**What needs to be done:** Copy the data below word for word, leaving out the pictures.

**Task input:**
##############################
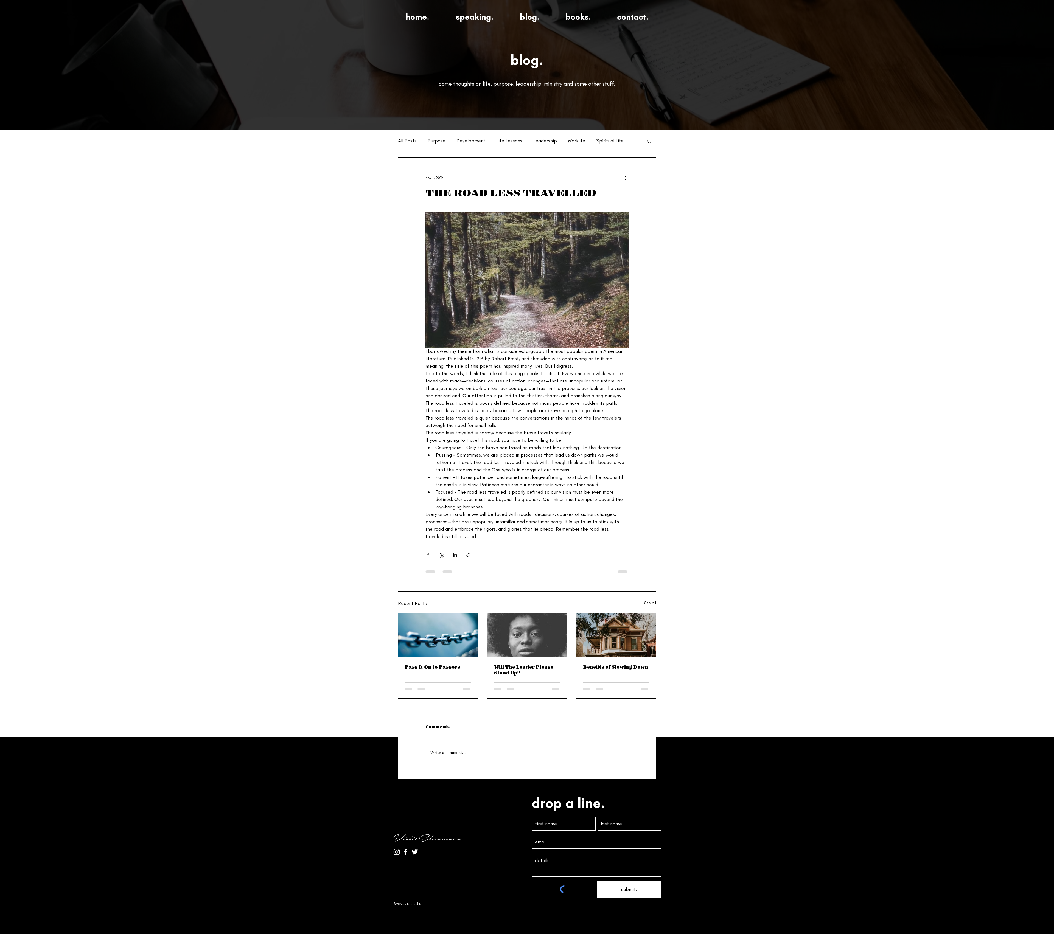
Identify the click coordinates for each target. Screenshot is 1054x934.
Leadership (545, 141)
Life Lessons (509, 141)
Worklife (576, 141)
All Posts (407, 141)
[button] (649, 141)
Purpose (436, 141)
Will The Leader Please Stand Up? (523, 670)
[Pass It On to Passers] (438, 635)
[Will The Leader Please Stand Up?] (527, 635)
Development (470, 141)
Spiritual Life (610, 141)
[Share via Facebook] (428, 555)
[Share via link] (468, 555)
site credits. (413, 904)
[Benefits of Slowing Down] (616, 635)
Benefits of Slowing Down (615, 667)
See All (650, 602)
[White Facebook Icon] (406, 852)
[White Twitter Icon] (415, 852)
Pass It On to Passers (432, 667)
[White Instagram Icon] (397, 852)
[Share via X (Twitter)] (441, 555)
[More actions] (625, 177)
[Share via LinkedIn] (455, 555)
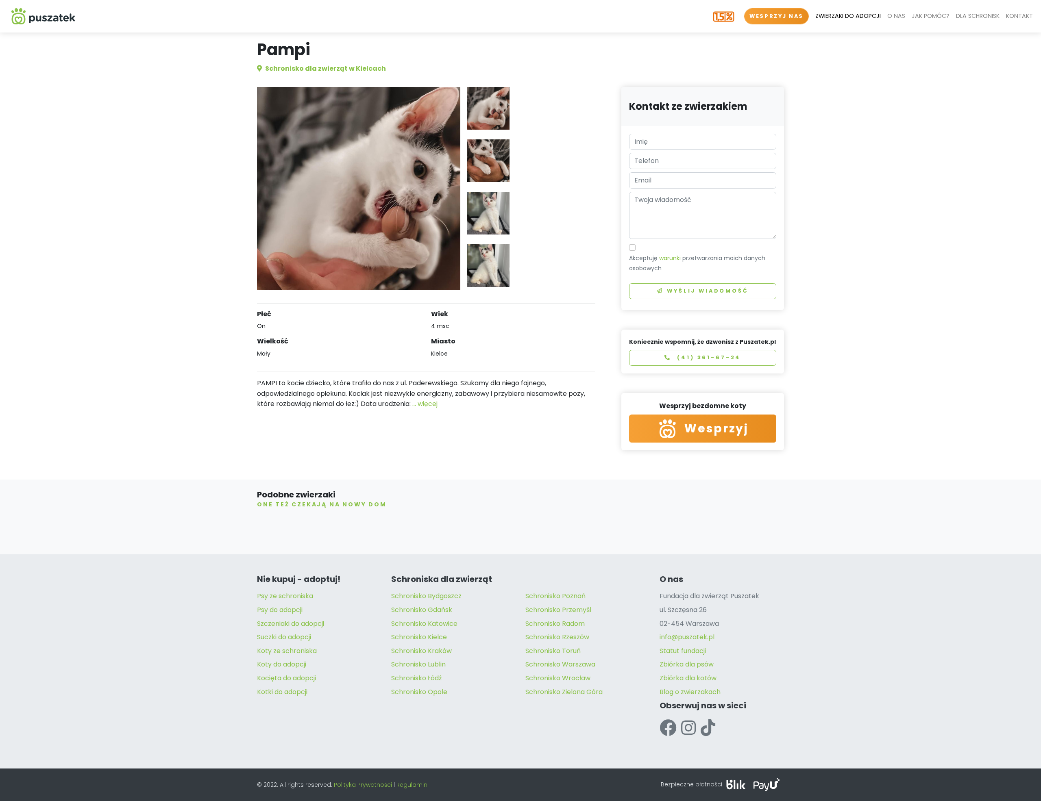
##############################
**Result for this exercise:**
Identify the click coordinates for each target. Screenshot is 1054x934.
Leadership (545, 141)
Life Lessons (509, 141)
Worklife (576, 141)
All Posts (407, 141)
[button] (649, 141)
Purpose (436, 141)
Will The Leader Please Stand Up? (523, 670)
[Pass It On to Passers] (438, 635)
[Will The Leader Please Stand Up?] (527, 635)
Development (470, 141)
Spiritual Life (610, 141)
[Share via Facebook] (428, 555)
[Share via link] (468, 555)
site credits. (413, 904)
[Benefits of Slowing Down] (616, 635)
Benefits of Slowing Down (615, 667)
See All (650, 602)
[White Facebook Icon] (406, 852)
[White Twitter Icon] (415, 852)
Pass It On to Passers (432, 667)
[White Instagram Icon] (397, 852)
[Share via X (Twitter)] (441, 555)
[More actions] (625, 177)
[Share via LinkedIn] (455, 555)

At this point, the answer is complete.